Bornin1984 · 05/03/2014 18:43

We've had people "threaten" to self discharge after 6 hours after being to theatre after a Manuel removal, there fore epidural and catheter because they want a single room and their partner to stay!! It wasn't tolerated because this woman stamped her feet..... It's called zero tolerance!!

Health comes first than having a partner stay IMO

expatinscotland · 05/03/2014 18:43

Unisex is not the same thing as several non-patient strangers, who are able-bodied and mobile when you are not, sleeping next to you separated by a few feet and a flimsy curtain, when you are bleeding, vulnerable, possibly unable to use or feel your legs or with a catheter, with a newborn baby.

Entirely different!

People keep holding that up to try to argue how much better their viewpoint is, they are gender neutral, don't mind who sees them naked, so sensitive, etc.

It is about non patients sharing a unit with patients, and their newborn babies, who are vulnerable, bleeding, full of powerful hormones and potentially victims of abuse and rape.

expatinscotland · 05/03/2014 18:45

It is fine, Xxed, my elder daughter died of cancer a few years later.

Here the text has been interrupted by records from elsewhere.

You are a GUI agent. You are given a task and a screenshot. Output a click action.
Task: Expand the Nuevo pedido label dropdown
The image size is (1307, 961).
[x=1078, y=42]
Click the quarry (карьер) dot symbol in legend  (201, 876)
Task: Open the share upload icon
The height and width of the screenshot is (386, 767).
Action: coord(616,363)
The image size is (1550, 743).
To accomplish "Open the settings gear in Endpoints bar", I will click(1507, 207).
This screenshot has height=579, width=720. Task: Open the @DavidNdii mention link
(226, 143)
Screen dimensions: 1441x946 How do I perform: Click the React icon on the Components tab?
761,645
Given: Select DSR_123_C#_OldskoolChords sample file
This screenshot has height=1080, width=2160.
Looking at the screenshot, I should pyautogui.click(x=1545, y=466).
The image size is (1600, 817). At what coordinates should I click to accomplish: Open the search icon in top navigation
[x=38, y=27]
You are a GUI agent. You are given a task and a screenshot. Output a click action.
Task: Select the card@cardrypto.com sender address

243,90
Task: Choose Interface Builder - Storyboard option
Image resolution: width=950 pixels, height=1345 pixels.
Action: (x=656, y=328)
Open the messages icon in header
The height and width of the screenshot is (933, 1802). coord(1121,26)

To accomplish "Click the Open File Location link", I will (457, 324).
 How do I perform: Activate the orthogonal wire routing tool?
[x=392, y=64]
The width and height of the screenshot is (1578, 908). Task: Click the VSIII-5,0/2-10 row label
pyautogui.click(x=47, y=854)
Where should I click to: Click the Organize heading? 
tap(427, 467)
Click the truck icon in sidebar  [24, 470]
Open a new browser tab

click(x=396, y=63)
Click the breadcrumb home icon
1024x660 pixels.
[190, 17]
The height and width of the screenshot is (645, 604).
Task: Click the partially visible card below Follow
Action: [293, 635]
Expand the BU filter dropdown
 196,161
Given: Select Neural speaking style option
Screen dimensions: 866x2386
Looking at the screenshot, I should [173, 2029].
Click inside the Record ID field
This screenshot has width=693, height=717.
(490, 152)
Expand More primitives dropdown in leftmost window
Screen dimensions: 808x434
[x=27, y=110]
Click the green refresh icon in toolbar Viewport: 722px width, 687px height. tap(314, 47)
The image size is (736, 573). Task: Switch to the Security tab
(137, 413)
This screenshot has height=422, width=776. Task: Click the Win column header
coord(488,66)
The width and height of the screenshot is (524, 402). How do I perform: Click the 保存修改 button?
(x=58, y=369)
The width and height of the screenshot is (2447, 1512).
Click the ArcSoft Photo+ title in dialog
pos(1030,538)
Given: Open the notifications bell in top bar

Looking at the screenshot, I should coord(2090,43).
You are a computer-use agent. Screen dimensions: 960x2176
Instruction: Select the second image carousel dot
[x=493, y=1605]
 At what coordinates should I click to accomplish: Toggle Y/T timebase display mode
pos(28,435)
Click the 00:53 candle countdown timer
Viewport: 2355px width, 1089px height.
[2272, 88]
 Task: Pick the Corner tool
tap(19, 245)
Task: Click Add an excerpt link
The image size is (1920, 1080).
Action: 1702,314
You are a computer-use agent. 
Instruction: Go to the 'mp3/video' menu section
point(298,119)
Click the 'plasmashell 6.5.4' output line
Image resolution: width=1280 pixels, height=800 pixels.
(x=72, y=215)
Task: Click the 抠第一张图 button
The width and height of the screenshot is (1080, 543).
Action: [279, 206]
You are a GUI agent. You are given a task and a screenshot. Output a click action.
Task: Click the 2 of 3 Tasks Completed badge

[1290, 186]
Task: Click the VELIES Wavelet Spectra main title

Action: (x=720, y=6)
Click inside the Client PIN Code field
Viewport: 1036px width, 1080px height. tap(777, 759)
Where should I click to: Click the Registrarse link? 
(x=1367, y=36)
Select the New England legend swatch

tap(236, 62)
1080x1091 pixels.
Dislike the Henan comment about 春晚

Doesn't change my view, tbh.

Until partners can be accommodated in a private room, IMO, it is inappropriate for them to sleep in a postnatal ward.

TitsalinaBumSquash · 05/03/2014 18:45

Hence why many people have suggested the separation thing.... I don't think anyone is saying that they don't understand why women wouldn't want other non patients there, we're simply saying why we do.

HeGrewWhiskersOnHisChin · 05/03/2014 18:45

Oh and I found staying on that postnatal ward alone more traumatic than the birth itself.

Women are not looked after on the postnatal ward. It is shocking the treatment we are expected to put up with. I had a short hospital stay earlier this year and the care I received was like being in a 5* hotel compared to after the birth of DD.

I wanted DP for emotional support and not because I love him so much that we can't be separated.

Hungermonkey · 05/03/2014 18:45

But tits - if you are arguing that some women want their partner stheir as they find birth mentally disturbing - surely you can then see why most women woudl be utterly horrified to have a strange man sharing a room with them? I am lucky in that I have never been subject to a sexual attack but even I woul absolutely loathe to have a strange man in the room, let alone a more vulnerable woman!

Home birth or private room if you must have your partner overnight, otherwis eyou have to accept that the NEEDS of the other patients come first. As most hospitals do.

Pepperglitter · 05/03/2014 18:47

If you are on an open ward, you can't have ANYONE to stay with you. same as all other shared wards. It's now illegal to mix sexes on wards and if a man was really allowed to stay on a maternity unit with other women in the bay, the hospital is liable for thousands of pounds if fines. Single sex wards are taken very seriously nowadays. If you want your husband to stay go to a birth centre or have a home birth. Or go private. It is just not appropriate to have men on an open maternity ward overnight.

HeGrewWhiskersOnHisChin · 05/03/2014 18:47

Health should always come first.

But I was concerned for my mental health!

Grennie · 05/03/2014 18:47

Actually some women who have said they don't want others male partners on wards overnight, have been ridiculed. I was told that I thought all men were rapists, just because I said some men are. And women have been ridiculed for saying they don't want strange men to see them naked or semi naked.